◆ TASK TO CARRY OUT:
Transcribe exactly, and only, the lines from the one containing "How do I perform: Open" through the end of the entries below, leaving the pictures out.

◆ DATA FOR PROCESSING:
═══

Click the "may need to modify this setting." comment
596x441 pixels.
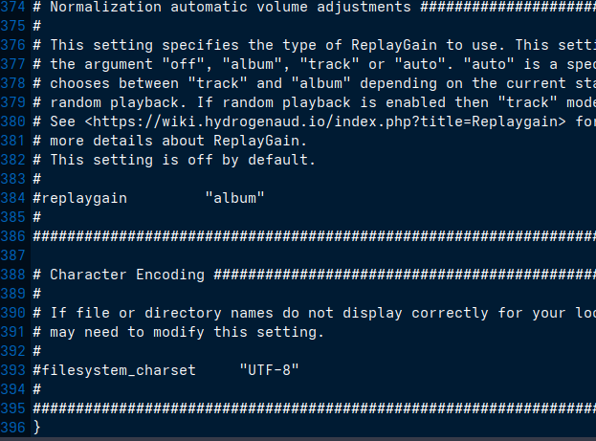[x=187, y=332]
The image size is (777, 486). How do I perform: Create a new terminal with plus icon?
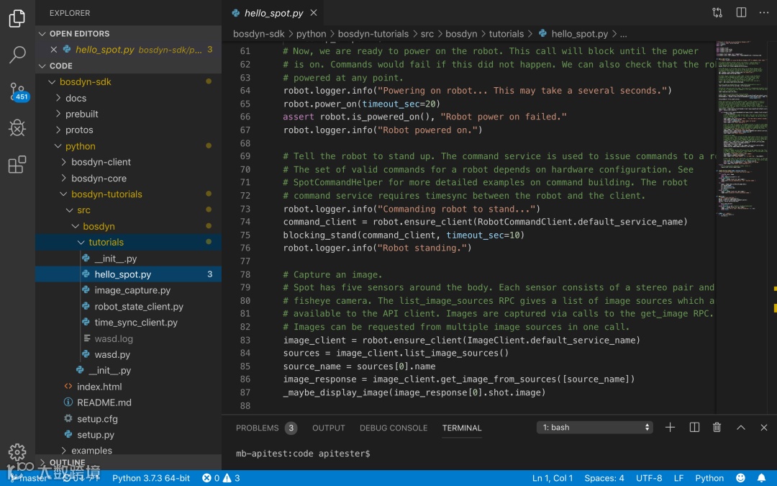670,428
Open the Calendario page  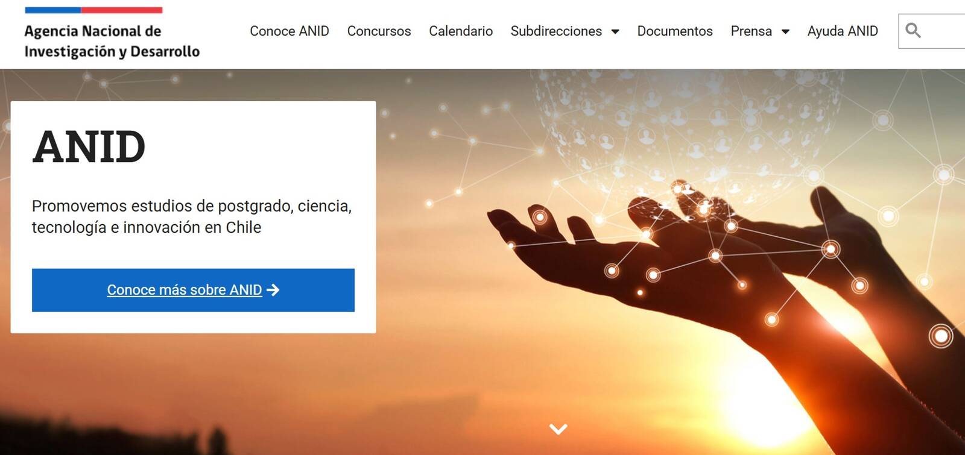point(461,31)
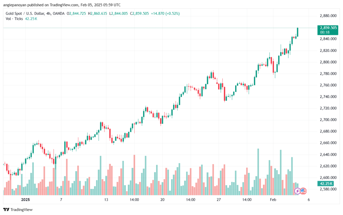Click the 42.25 K volume axis label
The width and height of the screenshot is (343, 215).
pos(326,184)
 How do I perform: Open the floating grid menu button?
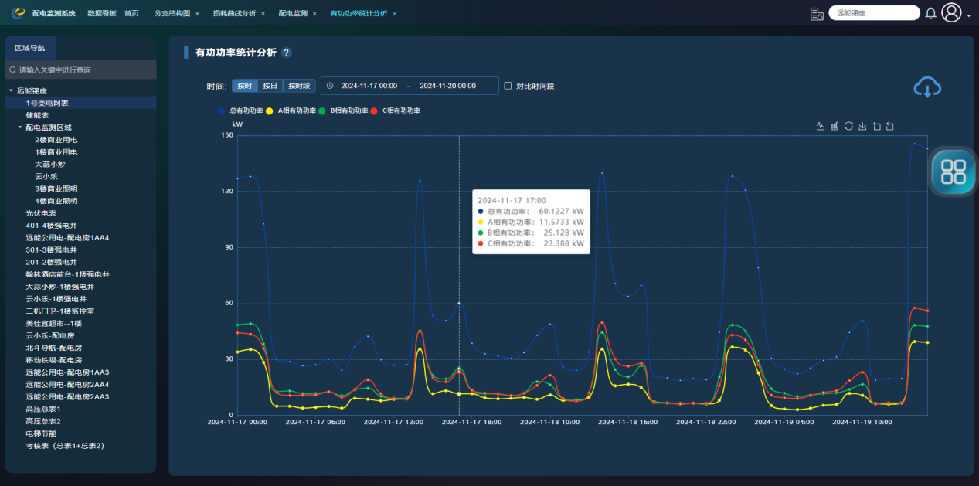coord(954,172)
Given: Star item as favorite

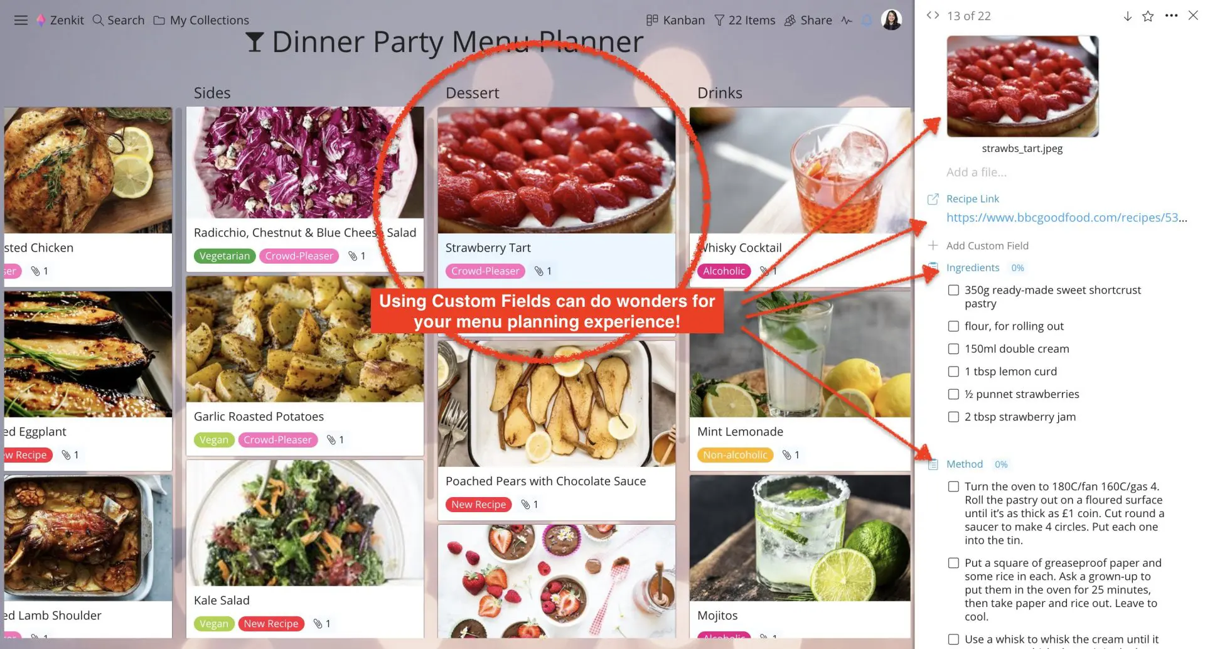Looking at the screenshot, I should [x=1148, y=16].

═══

◆ PROBLEM SOLUTION:
 How do I perform: Open the floating grid menu button?
coord(954,172)
Given: Star item as favorite

Looking at the screenshot, I should [x=1148, y=16].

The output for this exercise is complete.